● **Supplied passage**:
# farmer's insurance give better discount while driving for uber or what?



## Urbanappalachian (Dec 11, 2016)

Those in-person "workshops" at an UBER office in my city seem to have a partnership with Farmer's insurance. I've been with Progressive for almost 10 years. I pay over $700 for 6 months of coverage, minimum state allowable coverage. My car is new (2015). I'm trying to see if Farmer's is better. Anyone here switched to Farmer's from another insurance company?


----------



## Drivincrazy (Feb 14, 2016)

Yes, I switched to Farmers from AAA. They have rideshare endorsement which adds about $24 per month. My 2012 Nissan Altima with $100 deductible and 50/100/50 coverage (I think) is about $142 per month. I got the $100 deductible cuz I am frequently at airport in LV. I think it is a fair deal, but a part-timer might find it expensive.


----------



## yojimboguy (Mar 2, 2016)

● **Supplied material**:
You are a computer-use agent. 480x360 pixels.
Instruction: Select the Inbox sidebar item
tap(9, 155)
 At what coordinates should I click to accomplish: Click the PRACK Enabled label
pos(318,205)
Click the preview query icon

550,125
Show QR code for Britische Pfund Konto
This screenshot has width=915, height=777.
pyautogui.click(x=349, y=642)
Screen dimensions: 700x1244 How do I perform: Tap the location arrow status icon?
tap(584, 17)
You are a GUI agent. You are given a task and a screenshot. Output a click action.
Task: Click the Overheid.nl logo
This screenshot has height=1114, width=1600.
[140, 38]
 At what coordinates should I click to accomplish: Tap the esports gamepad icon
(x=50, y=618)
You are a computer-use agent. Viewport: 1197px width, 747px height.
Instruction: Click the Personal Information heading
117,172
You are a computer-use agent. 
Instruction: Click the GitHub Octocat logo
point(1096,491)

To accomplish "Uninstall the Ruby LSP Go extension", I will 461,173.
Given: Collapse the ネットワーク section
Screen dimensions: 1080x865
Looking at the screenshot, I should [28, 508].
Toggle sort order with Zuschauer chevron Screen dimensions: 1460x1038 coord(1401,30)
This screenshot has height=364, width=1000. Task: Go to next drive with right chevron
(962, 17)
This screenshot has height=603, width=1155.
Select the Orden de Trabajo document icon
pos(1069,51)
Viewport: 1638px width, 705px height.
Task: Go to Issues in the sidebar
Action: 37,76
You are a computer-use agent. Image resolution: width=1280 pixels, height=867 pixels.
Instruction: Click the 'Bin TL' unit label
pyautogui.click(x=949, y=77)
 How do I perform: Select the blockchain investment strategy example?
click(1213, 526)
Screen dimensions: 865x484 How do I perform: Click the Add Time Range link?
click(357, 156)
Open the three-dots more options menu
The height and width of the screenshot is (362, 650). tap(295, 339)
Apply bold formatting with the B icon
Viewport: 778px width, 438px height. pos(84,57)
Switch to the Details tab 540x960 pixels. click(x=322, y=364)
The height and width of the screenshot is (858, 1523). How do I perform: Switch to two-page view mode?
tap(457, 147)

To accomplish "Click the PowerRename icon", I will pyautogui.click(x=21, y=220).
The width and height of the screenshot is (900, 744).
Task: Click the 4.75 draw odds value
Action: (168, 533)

● **Task details**:
Write the next part of the forum thread on switching to Farmers insurance for Uber driving, picking up where it stops.

● **Response below**:
I don't recall the amount, but I was shocked by how much Farmers policies costs. I got coverage from Erie much cheaper.


----------



## MTDave (Jul 30, 2016)

I switched from Allied to Farmers and saved $100.00 for same coverges plus the rideshare endorsement.


----------



## MSUGrad9902 (Jun 8, 2016)

Farmers was higher than what I was paying with Encompass (about 100 extra per month total between two cars and the house) but it offered a rideshare endorsement and that extra payment includes an umbrella policy that we weren't getting before.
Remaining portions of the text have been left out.